デンソーアイリス 赤穂ひまわり #88

咲け、咲け、大輪のひまわり part2

※本記事は2018年11月発行、バスケットボールスピリッツvol.27からの転載

――アンダーカテゴリーでの日本代表は経験済みですが、今年(2018年)は初のフル代表に選出され、ワールドカップ(9月22日~30日、於スペイン)に出場しました。改めて感想を聞かせてください。

ワールドカップ前の合宿期間は本当に長くて、きつくて、初めての経験ばかりで大変だったんですが、本番では自分のプレーをやること、出し切ることだけを考えていたので1試合、1試合がすごく楽しかったです。もちろん最後に負けたのは悔しかったですけど、それでもやっぱりワールドカップは楽しかった!(笑)。ポジションについては最初の合宿では2番をやらせてもらって、途中から3番、4番とポジションが増えて、練習中に1回だけ5番もやりました。幅広いポジションをやることに戸惑いもありましたが、経験していくうちに「ああ、これが自分の強味なんだなあ」と思えるようになって、いろんなポジションをやることが楽しさに変わりました。日本のトップクラスの選手の中でそうした経験ができたのは自分にとって大きなプラスになったと思います。

――デンソーで同期のオコエ桃仁花選手も初のフル代表入りでしたね。

はい。桃仁花とはワールドカップ中は同じ部屋でした。とにかく2人とも初めて経験することばかりなので、いろんな話もしたし、お互い頑張ろう!と励まし合っていましたね。桃仁花の性格は、もう見たまんま明るくて楽しい子です。選手としてすごいと思うのはパワーと瞬発力。この2つを兼ね備えている選手はそうそういません。いろんな意味で刺激をもらっています。

――ひまわりさんはどんな性格なんでしょう?自己分析してもらえますか。

うーん、難しい(笑)。慎重というか、ミスをしたくないので何をやるにもまず1度考えて準備してやる方です。心配性なのかな?姉は真逆で思い立ったらバーッと行動しちゃうタイプ。わかってないのに突き進みます(笑)。姉妹でも全然違いますね。休日も私はインドア派でほとんど部屋でゲームしたりして過ごします。たまに好きな映画を見に行くぐらい。洋画が多いんですが、気になったものがあると1人でも見に行きます。

――慎重であってもコートの上では大胆さも必要になると思います。今シーズンに懸ける意気込みを聞かせてください。

うちは若い選手が多い分、まだリツさん(高田真希)頼みになる試合があります。自分の持ち味は大きくても動けることだと思うので、自分で点を取りに行くという気持ちを強く持って、昨シーズンより得点に絡めるようになることが第一の目標。まだ足りないと感じている“貪欲さ”と“シュート力”を身に付けて貢献度を増していきたいと思っています。狙うのはただ1つ、優勝しかありません!
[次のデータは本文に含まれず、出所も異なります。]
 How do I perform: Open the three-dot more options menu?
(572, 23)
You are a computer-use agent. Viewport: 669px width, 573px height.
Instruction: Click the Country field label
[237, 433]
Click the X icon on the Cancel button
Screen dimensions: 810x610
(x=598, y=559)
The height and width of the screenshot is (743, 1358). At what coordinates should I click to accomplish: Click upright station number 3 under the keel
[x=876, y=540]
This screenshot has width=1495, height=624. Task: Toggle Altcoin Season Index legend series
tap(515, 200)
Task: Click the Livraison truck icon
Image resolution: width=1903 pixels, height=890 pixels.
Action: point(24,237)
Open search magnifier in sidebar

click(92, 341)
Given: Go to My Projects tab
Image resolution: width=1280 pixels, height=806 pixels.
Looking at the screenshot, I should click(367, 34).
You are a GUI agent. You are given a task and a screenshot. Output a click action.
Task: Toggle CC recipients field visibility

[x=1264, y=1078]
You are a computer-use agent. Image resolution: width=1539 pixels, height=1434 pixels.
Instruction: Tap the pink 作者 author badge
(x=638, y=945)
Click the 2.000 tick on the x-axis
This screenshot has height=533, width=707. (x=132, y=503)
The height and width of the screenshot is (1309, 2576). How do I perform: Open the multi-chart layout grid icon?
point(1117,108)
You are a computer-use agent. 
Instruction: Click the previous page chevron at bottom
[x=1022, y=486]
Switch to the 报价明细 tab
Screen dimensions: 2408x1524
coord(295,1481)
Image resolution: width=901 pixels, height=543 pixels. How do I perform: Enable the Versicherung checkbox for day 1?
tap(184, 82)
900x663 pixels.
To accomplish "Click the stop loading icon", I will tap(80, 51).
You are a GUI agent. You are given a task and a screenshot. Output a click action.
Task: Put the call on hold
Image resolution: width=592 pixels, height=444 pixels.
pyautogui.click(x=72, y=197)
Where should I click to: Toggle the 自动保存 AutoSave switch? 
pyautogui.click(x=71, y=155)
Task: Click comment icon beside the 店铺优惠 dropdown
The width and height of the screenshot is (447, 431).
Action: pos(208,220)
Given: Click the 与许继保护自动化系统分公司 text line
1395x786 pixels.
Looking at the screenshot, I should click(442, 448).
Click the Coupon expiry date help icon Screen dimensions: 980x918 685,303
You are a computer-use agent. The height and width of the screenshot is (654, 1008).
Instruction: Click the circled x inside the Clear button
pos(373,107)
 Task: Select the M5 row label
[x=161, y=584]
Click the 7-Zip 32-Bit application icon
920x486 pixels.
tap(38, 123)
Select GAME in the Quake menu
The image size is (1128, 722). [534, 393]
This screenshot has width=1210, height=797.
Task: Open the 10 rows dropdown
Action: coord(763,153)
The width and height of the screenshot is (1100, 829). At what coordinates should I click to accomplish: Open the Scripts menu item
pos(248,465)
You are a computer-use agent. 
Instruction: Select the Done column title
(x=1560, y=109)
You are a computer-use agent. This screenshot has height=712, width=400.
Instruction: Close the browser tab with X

デンソーアイリスの同期、同じく20歳の佐古瑠美選手と笠置晴菜選手に伺いました。
ひまわり選手ってどんな人?

佐古瑠美 ひまわりと初めて会ったときは全然しゃべらなかったのに、今ではいろんなことをガツガツ言ってくるようになりました(笑)。同期なのにスタートで出て責任感を持ってチームのために頑張っている姿を見ると本当にすごいと思う。ひまわりだからできることだと思うし尊敬しています。私も自分の武器であるシュートにさらに磨きをかけて、コートに出ることがあったら少しでも貢献できるように頑張りたいです。

笠置晴菜 ひまわりはさっぱりした性格で全く女の子っぽくないですね。口数は多い方じゃないですけど、自分が好きなゲームやアニメの話になるとどんどんしゃべってきます。すごいなと感じるのは、自分の考え、意志をしっかり持っていて、それを1年目からちゃんと出せていたこと。大物です(笑)。自分を含め同期が5人いることは刺激になるし、私はその中でガードとして得意とするアグレッシブなディフェンスで日本一に貢献できる選手を目指して行こうと思っています。